The Ohio State University (OSU)
July 21, 2011
Building a battery-powered land speed vehicle capable of achieving a speed of 400+ miles per hour requires innovative components, corporate partnerships, hours of diligent preparation and a powerful supercomputer.
A team of engineering students at The Ohio State University’s (OSU) Center for Automotive Research (CAR) recently began running aerodynamics simulations at the Ohio Supercomputer Center (OSC), one of the first steps in the long and careful process of designing, building and racing the fourth iteration of their record-breaking, alternative-fuel streamliner.fluctuations.
“The third generation electric land speed record vehicle to be designed and built by OSU students, the Buckeye Bullet 3, will be an entirely new car designed and built from the ground up,” noted Giorgio Rizzoni, Ph.D., professor of mechanical and aerospace engineering and director of CAR. “Driven by two custom-made electric motors designed and developed by Venturi, and powered by prismatic A123 batteries, the goal of the new vehicle will be to surpass all previous electric vehicle records.”

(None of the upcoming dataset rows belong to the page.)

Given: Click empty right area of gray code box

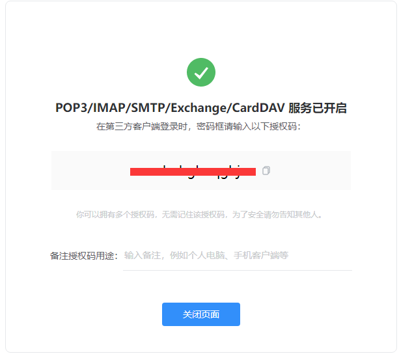Looking at the screenshot, I should click(x=310, y=171).
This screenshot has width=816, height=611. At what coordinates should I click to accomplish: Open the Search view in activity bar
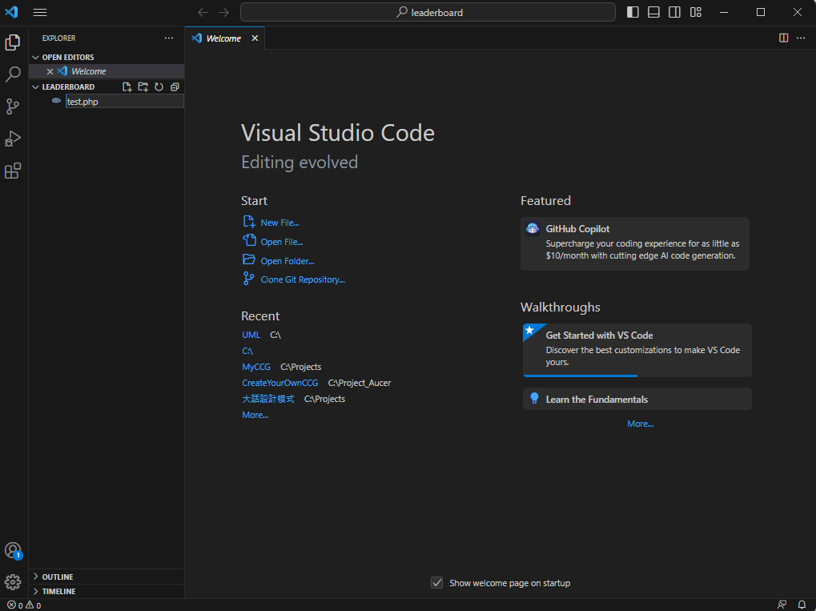13,74
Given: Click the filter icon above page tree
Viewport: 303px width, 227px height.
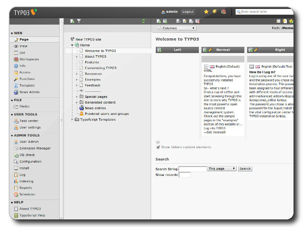Looking at the screenshot, I should coord(79,21).
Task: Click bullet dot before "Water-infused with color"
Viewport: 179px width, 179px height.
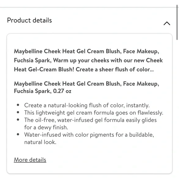Action: [x=18, y=134]
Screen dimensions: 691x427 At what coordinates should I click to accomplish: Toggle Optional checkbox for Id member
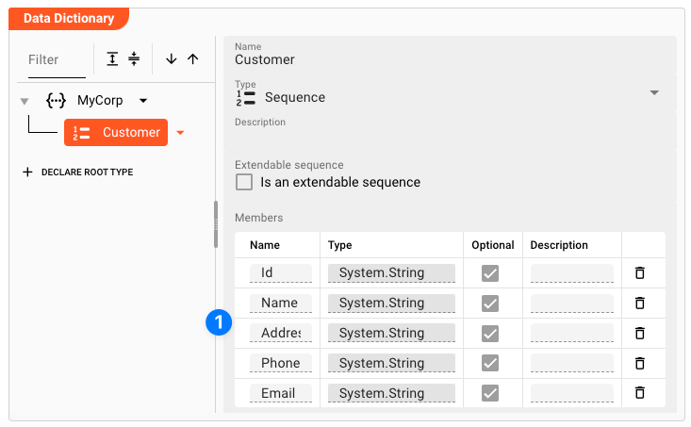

In 2004, the team achieved distinction on the speedway at Bonneville Salt Flats in Wendover, Utah, by setting the U.S. electric land speed record at just over 314 mph with the original Buckeye Bullet, a nickel-metal hydride battery-powered vehicle.
Several years later, the team returned with the Buckeye Bullet 2, a completely new vehicle powered by hydrogen fuel cells, and set the international land speed record for that class at nearly 303 mph. The team then replaced the power source, once again, using the same frame and body with a new generation of lithium-ion batteries and set an international electric vehicle record in partnership with Venturi Automobiles and A123 Systems at just over 307 mph.